**Problem requirements:**
Write out the data that follows. Keep every character unchanged.

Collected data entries
******************************

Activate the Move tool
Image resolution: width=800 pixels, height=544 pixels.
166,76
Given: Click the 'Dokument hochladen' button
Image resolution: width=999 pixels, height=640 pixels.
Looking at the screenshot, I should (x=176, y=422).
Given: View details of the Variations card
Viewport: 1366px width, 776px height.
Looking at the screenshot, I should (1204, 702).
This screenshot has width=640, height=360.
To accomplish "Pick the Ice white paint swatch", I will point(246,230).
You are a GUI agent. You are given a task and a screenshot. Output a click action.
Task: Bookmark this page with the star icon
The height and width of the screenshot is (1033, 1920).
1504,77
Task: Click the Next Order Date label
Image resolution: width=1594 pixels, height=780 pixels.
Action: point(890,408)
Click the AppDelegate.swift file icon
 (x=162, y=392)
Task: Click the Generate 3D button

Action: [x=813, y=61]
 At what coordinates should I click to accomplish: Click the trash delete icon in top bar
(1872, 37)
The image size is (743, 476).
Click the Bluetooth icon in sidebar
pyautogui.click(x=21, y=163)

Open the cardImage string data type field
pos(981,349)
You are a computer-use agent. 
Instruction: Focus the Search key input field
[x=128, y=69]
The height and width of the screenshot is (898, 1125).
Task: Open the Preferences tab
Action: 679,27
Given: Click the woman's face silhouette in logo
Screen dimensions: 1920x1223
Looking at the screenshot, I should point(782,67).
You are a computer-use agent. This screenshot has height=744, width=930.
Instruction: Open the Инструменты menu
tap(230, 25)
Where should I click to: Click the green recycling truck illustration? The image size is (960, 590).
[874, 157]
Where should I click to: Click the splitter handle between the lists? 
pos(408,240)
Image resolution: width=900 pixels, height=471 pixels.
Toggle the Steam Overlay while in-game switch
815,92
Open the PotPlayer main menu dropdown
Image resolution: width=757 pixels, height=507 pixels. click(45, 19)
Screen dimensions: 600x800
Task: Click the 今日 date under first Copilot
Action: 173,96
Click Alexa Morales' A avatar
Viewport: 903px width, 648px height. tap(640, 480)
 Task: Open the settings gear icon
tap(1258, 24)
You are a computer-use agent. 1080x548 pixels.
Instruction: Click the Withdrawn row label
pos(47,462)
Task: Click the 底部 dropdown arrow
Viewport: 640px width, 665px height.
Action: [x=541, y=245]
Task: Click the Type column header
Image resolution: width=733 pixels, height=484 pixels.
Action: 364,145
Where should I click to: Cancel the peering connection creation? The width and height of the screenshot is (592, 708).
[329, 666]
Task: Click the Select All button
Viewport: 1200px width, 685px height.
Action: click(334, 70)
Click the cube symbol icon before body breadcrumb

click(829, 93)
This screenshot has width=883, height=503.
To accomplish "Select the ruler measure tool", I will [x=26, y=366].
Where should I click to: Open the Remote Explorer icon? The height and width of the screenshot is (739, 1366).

******************************

**Answer space:**
Activate the Move tool
Image resolution: width=800 pixels, height=544 pixels.
166,76
Given: Click the 'Dokument hochladen' button
Image resolution: width=999 pixels, height=640 pixels.
Looking at the screenshot, I should (x=176, y=422).
Given: View details of the Variations card
Viewport: 1366px width, 776px height.
Looking at the screenshot, I should (1204, 702).
This screenshot has width=640, height=360.
To accomplish "Pick the Ice white paint swatch", I will point(246,230).
You are a GUI agent. You are given a task and a screenshot. Output a click action.
Task: Bookmark this page with the star icon
The height and width of the screenshot is (1033, 1920).
1504,77
Task: Click the Next Order Date label
Image resolution: width=1594 pixels, height=780 pixels.
Action: point(890,408)
Click the AppDelegate.swift file icon
 (x=162, y=392)
Task: Click the Generate 3D button

Action: [x=813, y=61]
 At what coordinates should I click to accomplish: Click the trash delete icon in top bar
(1872, 37)
The image size is (743, 476).
Click the Bluetooth icon in sidebar
pyautogui.click(x=21, y=163)

Open the cardImage string data type field
pos(981,349)
You are a computer-use agent. 
Instruction: Focus the Search key input field
[x=128, y=69]
The height and width of the screenshot is (898, 1125).
Task: Open the Preferences tab
Action: 679,27
Given: Click the woman's face silhouette in logo
Screen dimensions: 1920x1223
Looking at the screenshot, I should point(782,67).
You are a computer-use agent. This screenshot has height=744, width=930.
Instruction: Open the Инструменты menu
tap(230, 25)
Where should I click to: Click the green recycling truck illustration? The image size is (960, 590).
[874, 157]
Where should I click to: Click the splitter handle between the lists? 
pos(408,240)
Image resolution: width=900 pixels, height=471 pixels.
Toggle the Steam Overlay while in-game switch
815,92
Open the PotPlayer main menu dropdown
Image resolution: width=757 pixels, height=507 pixels. click(45, 19)
Screen dimensions: 600x800
Task: Click the 今日 date under first Copilot
Action: 173,96
Click Alexa Morales' A avatar
Viewport: 903px width, 648px height. tap(640, 480)
 Task: Open the settings gear icon
tap(1258, 24)
You are a computer-use agent. 1080x548 pixels.
Instruction: Click the Withdrawn row label
pos(47,462)
Task: Click the 底部 dropdown arrow
Viewport: 640px width, 665px height.
Action: [x=541, y=245]
Task: Click the Type column header
Image resolution: width=733 pixels, height=484 pixels.
Action: 364,145
Where should I click to: Cancel the peering connection creation? The width and height of the screenshot is (592, 708).
[329, 666]
Task: Click the Select All button
Viewport: 1200px width, 685px height.
Action: click(334, 70)
Click the cube symbol icon before body breadcrumb

click(829, 93)
This screenshot has width=883, height=503.
To accomplish "Select the ruler measure tool", I will [x=26, y=366].
Where should I click to: Open the Remote Explorer icon? The height and width of the screenshot is (739, 1366).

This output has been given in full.